# First attempt at end grain cutting board



## UKfan (Nov 16, 2010)

I made two end grain cutting boards out of maple, walnut, and purple heart. One thing I have learned...end grain takes a lot of sanding. I did most of the sanding at work today and have to take them home tonight and oil them.


----------



## robhodge1 (Feb 14, 2011)

Looks good! I like how the grain in the maple turned out. I can't wait to make my first cutting boards, but I can't see myself doing this till I get a table saw.


----------



## whatalesyou1 (Mar 18, 2011)

Looks great! What were the dimensions of the boards you glued up, cut pieces, and final boards?


----------



## UKfan (Nov 16, 2010)

I ripped 8/4 maple and walnut down to 2"x2" squares and the purple heart was 4/4 board I ripped down to match the 2". the final boards are 9"x8.5"x1.5" while the second board is 14"x8.5"x1.5"


----------



## Kenbo (Sep 16, 2008)

Looks fantastic!! I hope that my first cutting board looks half as good as yours. Great work.


----------



## UKfan (Nov 16, 2010)

Here are the oiled cutting boards


----------



## Taylormade (Feb 3, 2011)

are you supplying the back brace to carry them as well? Ha! Man, great job, they look really good!


----------



## thintz (Apr 21, 2010)

They look great! I like the different sized blocks.
I also learned about sanding end grain. One of the things that taught me was using new abrasive disks and progressing through the grits.
I did a story a while ago about building end grain cutting boards where I used my helical head planer to do some of the smoothing. It did knock some chips out of the trailing edge but nothing that the normal clean-up cut to square the board wasn't going to get rid of anyway. I have a video of that in the story at the link below.

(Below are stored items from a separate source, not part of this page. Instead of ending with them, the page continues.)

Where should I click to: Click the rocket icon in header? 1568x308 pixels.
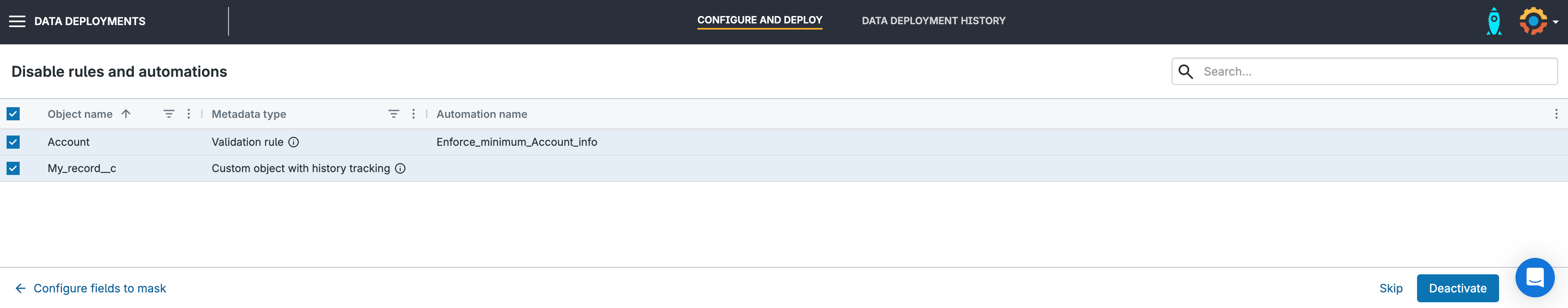coord(1494,21)
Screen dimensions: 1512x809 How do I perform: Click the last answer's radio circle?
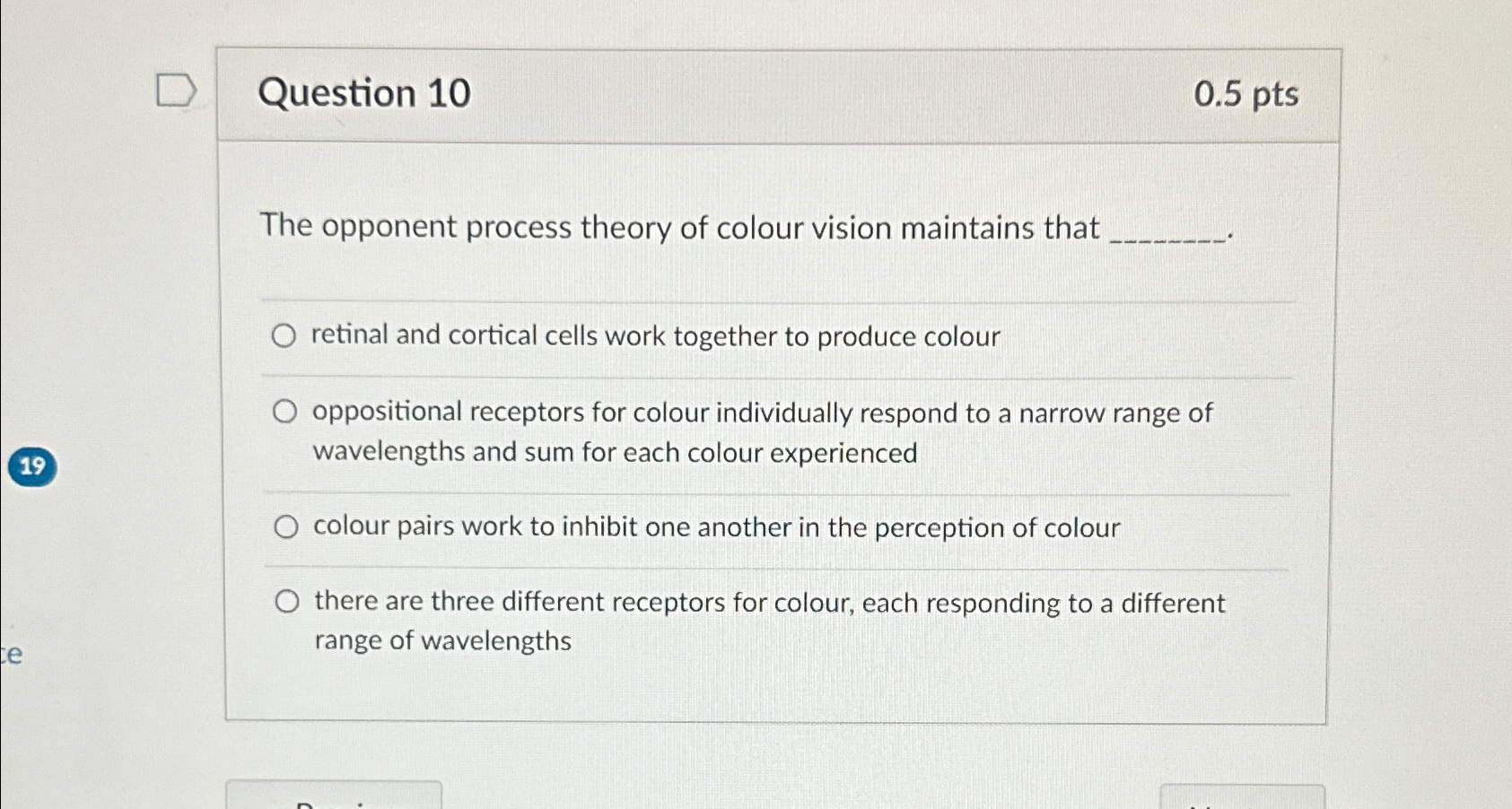[289, 602]
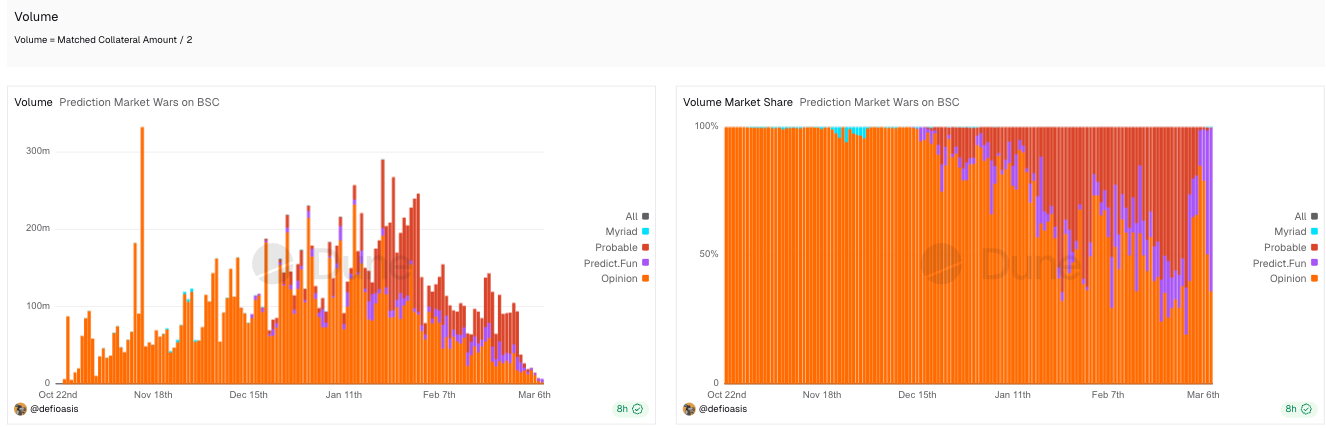Toggle the Predict.Fun label in the Volume chart legend
Viewport: 1326px width, 428px height.
[x=610, y=263]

http://www.newwoodworker.com/bldendgrncutbrds.html


----------



## eigersa (Apr 17, 2011)

what are you oiling with?


----------



## SBD (Mar 23, 2011)

They look great! Congrats!


----------



## UKfan (Nov 16, 2010)

I decided to use mineral oil. I applied 3 heavy coats to each board and appears to be working just fine.


----------



## CustomBlocks (May 5, 2011)

*Cutting Board*

Here's my first end grain cutting board. It is Black Walnut and Rock Maple. I seasoned with Butcher Block Oil. I've made several since this one, and my favorite wood so far is Sapele (the second board pictured).


----------